二叉树中最低级别的所有叶节点的总和

Question

How to calculate sum of all the leaf nodes at minimum level in a binary tree. If there exists no tree, then it should return -1.

Example:

For the above binary tree, return 100 (40+60)

(Image Source: GeeksForGeeks )

Answer 1

f(node, level):
   if node is null then
       return { Inf, -1 }
   if isLeaf(node) then 
       return { level, node.value }
   fleft <- f(node.left, level + 1)
   fright <- f(node.right, level + 1)
   fnode <- { min(fleft.first, fright.first), 0 }
   if fnode.first = fleft.first then
       fnode.second <- fnode.second + fleft.second
   if fnode.first = fright.first then
       fnode.second <- fnode.second + fright.second
   return fnode

A function returns a pair of values where first is a minimum leaf level and second is the sum of the leaf elements on this level.

Answer 2

You can use map as well, minLeafSum is the driving function, logic is simple. Just go through the code.

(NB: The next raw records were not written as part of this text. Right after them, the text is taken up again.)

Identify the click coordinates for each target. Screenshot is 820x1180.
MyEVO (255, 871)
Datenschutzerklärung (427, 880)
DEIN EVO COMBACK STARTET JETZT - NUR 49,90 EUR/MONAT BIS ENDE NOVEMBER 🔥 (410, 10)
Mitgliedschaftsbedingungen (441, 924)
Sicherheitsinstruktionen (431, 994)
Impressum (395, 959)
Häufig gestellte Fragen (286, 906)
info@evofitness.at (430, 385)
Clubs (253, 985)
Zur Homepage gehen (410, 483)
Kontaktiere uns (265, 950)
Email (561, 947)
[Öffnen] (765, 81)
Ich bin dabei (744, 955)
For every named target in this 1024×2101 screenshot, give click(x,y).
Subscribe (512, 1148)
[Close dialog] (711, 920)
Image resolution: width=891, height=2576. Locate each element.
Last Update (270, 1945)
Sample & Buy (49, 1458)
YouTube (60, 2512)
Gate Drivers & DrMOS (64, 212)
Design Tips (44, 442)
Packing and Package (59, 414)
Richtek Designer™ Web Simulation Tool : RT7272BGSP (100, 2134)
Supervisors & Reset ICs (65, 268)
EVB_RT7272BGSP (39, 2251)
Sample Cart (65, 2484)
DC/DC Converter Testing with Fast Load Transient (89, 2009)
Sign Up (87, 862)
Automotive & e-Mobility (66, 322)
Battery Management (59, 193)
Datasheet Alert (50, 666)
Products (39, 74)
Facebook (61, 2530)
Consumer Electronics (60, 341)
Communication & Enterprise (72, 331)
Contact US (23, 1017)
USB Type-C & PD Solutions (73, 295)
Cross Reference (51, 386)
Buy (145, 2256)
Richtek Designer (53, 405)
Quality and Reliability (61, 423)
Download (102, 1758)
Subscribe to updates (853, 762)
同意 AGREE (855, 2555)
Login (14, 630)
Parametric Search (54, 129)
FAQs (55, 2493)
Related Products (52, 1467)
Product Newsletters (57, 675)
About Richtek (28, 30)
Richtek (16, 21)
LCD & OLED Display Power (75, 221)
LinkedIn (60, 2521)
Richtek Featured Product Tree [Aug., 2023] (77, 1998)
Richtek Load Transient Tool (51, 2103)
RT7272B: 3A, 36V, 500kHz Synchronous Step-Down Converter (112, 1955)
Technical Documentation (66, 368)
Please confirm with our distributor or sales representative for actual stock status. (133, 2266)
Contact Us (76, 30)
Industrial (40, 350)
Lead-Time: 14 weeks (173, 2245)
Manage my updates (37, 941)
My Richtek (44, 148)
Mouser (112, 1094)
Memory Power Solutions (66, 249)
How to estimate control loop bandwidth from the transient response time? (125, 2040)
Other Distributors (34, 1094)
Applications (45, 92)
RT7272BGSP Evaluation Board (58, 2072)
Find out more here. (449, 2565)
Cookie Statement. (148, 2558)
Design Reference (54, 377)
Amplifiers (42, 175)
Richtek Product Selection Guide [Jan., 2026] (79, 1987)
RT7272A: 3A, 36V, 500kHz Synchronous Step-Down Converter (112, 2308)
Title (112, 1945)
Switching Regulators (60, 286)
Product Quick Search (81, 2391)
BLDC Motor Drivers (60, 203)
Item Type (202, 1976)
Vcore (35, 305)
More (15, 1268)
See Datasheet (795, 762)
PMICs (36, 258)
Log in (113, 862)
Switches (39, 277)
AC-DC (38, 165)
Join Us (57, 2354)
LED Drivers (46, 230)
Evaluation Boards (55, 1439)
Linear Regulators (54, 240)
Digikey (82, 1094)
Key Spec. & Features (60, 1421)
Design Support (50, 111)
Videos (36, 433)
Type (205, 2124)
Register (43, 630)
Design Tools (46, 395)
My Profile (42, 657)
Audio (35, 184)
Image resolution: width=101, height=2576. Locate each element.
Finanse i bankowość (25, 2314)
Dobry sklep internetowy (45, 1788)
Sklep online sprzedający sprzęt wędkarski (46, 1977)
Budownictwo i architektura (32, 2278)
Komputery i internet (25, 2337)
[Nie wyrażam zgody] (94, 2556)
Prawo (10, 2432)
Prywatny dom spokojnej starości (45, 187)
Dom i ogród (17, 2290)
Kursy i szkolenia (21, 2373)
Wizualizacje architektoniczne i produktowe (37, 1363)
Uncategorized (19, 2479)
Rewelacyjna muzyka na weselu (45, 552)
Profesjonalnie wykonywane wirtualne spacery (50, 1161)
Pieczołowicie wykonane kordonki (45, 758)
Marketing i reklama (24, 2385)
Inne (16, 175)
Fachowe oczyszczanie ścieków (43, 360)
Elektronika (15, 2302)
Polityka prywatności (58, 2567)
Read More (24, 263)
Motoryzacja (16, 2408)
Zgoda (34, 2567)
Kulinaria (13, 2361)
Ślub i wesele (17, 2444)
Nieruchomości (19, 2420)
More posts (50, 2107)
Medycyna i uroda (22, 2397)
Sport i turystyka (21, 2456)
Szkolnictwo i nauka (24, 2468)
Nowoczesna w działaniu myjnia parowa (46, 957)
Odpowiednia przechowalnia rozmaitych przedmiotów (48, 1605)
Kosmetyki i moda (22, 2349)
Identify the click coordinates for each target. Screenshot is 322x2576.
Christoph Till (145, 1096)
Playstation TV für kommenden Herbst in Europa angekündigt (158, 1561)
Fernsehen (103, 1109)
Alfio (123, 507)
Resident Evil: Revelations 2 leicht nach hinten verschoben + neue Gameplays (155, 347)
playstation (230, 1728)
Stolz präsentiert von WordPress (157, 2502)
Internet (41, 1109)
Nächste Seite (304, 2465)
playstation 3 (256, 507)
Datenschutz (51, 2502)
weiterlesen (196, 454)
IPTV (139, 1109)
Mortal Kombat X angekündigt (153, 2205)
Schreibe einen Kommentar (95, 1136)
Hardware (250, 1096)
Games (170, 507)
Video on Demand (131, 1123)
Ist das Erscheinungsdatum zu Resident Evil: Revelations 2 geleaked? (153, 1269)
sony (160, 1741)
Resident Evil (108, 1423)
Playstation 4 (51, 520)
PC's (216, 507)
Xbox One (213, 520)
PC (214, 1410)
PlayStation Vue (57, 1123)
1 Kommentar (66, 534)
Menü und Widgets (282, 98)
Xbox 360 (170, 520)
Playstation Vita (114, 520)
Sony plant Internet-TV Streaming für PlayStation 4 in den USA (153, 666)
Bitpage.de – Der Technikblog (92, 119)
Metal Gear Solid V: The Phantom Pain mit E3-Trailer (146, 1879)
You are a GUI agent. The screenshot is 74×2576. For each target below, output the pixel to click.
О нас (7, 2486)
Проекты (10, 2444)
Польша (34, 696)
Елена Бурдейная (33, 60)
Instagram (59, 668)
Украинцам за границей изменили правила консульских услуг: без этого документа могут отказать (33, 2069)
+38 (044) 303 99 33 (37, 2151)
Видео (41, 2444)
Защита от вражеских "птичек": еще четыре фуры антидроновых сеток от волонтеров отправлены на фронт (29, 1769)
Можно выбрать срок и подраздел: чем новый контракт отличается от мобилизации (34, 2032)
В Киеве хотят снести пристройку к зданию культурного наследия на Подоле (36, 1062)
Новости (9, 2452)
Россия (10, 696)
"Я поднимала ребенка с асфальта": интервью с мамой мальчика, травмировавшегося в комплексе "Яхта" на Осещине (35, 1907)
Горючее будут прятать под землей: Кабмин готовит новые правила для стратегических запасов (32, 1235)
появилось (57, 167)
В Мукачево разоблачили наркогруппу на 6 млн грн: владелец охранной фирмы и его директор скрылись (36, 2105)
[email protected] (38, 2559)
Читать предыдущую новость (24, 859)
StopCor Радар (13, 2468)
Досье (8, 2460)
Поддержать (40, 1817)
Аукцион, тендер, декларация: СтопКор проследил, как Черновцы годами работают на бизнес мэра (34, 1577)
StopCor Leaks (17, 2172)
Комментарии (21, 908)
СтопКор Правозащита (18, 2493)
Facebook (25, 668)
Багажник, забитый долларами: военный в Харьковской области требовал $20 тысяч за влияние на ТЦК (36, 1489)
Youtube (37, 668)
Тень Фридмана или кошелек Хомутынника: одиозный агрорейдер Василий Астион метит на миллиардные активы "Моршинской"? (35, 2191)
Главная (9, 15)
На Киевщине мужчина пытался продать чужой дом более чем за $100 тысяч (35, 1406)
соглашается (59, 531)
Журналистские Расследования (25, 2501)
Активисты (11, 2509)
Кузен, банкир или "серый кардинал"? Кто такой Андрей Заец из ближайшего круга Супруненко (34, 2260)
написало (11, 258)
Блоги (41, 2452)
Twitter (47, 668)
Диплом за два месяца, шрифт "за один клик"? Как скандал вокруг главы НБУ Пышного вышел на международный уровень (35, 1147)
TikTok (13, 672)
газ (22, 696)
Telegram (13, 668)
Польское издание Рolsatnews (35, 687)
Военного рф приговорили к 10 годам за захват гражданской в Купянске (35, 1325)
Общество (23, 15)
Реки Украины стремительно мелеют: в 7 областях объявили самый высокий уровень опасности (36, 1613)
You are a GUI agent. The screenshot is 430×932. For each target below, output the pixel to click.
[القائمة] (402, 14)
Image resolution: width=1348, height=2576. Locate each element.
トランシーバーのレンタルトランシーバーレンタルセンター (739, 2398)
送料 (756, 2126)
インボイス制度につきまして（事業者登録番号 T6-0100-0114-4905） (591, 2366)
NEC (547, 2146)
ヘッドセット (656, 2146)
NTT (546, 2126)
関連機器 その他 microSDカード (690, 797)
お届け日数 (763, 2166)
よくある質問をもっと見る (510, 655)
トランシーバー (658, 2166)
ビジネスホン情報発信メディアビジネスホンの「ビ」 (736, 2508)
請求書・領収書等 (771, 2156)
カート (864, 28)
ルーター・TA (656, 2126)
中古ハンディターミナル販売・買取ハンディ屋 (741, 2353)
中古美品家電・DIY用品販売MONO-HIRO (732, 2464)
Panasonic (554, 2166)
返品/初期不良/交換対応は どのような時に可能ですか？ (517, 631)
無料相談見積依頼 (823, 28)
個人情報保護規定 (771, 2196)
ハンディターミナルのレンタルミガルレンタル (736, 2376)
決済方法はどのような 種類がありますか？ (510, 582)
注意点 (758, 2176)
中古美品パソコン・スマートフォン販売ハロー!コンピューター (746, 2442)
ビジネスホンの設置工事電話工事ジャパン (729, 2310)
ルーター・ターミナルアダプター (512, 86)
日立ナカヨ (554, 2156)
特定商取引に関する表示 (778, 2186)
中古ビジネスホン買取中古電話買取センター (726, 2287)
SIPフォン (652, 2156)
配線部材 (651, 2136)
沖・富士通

void getmin(map<int,vector<int>> &m,Node* root,int level)
{
    if(root==NULL)
        return;
    if(root->left==NULL && root->right==NULL)
    {
        m[level].push_back(root->data);
        return;
    }
    if(root->left!=NULL)
        getmin(m,root->left,level+1);
    if(root->right!=NULL)
        getmin(m,root->right,level+1);
}
int minLeafSum(Node* root)
{
    int ans=0;

    map<int,vector<int>> m;
    getmin(m,root,0);
    auto it = m.begin();
    for(int i=0; i< it->second.size() ;i++)
        ans += it->second[i];

    return ans ;
}